Antes da nova tarifa, o Brasil ocupava a 13ª posição nesse ranking, mas com a implementação da tarifa, o país subirá para o segundo lugar, pelo menos até o dia 25 de julho, quando uma tarifa específica de 10% aplicada ao Brasil deixará de valer.

Atualmente, a tarifa média cobrada dos produtos chineses é de 27%, enquanto a nova taxa sobre os produtos brasileiros ficará um pouco acima de 18%. Essa mudança foi anunciada inicialmente em 1º de junho e desde então houve grande mobilização do setor produtivo brasileiro, além de audiências públicas realizadas nos EUA pelo USTR (Escritório do Representante Comercial dos Estados Unidos), que investiga práticas comerciais consideradas injustas.

Os Estados Unidos justificam a nova tarifa com alegações de que a criação do sistema de pagamentos Pix prejudicou as bandeiras de cartões de crédito americanas no Brasil. Outro ponto levantado é o desmatamento, que, segundo o governo americano, permite que os fazendeiros brasileiros operem com custos menores que os produtores dos EUA, que seguem legislações ambientais mais rigorosas.

O governo brasileiro refutou as acusações, apresentando dados que indicam a diminuição do desmatamento na Amazônia e no Cerrado nos últimos anos, além de ressaltar que as bandeiras americanas continuaram crescendo no Brasil durante a implementação do Pix.

A Confederação Nacional da Indústria (CNI) expressou preocupação com a nova tarifa, afirmando que 20 dos 27 estados brasileiros já registraram queda nas exportações para os Estados Unidos no primeiro trimestre deste ano. A tendência é de piora com a nova taxa, que pode afetar mais de US$ 11 bilhões em exportações brasileiras, equivalente a 26% de tudo que o Brasil vende no mercado norte-americano.

A Abit (Associação Brasileira da Indústria Têxtil e de Confecção) destacou que o impacto não se limita à venda direta, mas que a nova tarifa cria insegurança no comércio internacional, desestimula investimentos e pode ter efeitos negativos sobre a produção e o emprego no Brasil.

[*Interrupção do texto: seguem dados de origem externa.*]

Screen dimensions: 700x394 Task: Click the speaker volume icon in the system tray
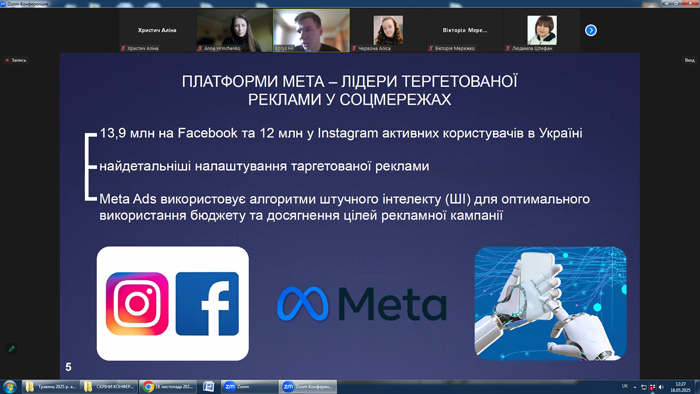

Em resposta à confirmação das tarifas, o governo brasileiro inicialmente considerou acionar mecanismos de reciprocidade econômica, mas o discurso evoluiu para uma abordagem mais cautelosa. O ministro da Fazenda, Dario Durigan, enfatizou que a resposta deve ser estudada com calma, evitando medidas retaliatórias que possam agravar a situação.

Nos próximos dias, novas reuniões entre o Ministério do Desenvolvimento, Indústria e Comércio e o setor produtivo estão previstas, com o objetivo de definir uma resposta do governo e formas de apoio aos setores mais impactados pela nova tarifa.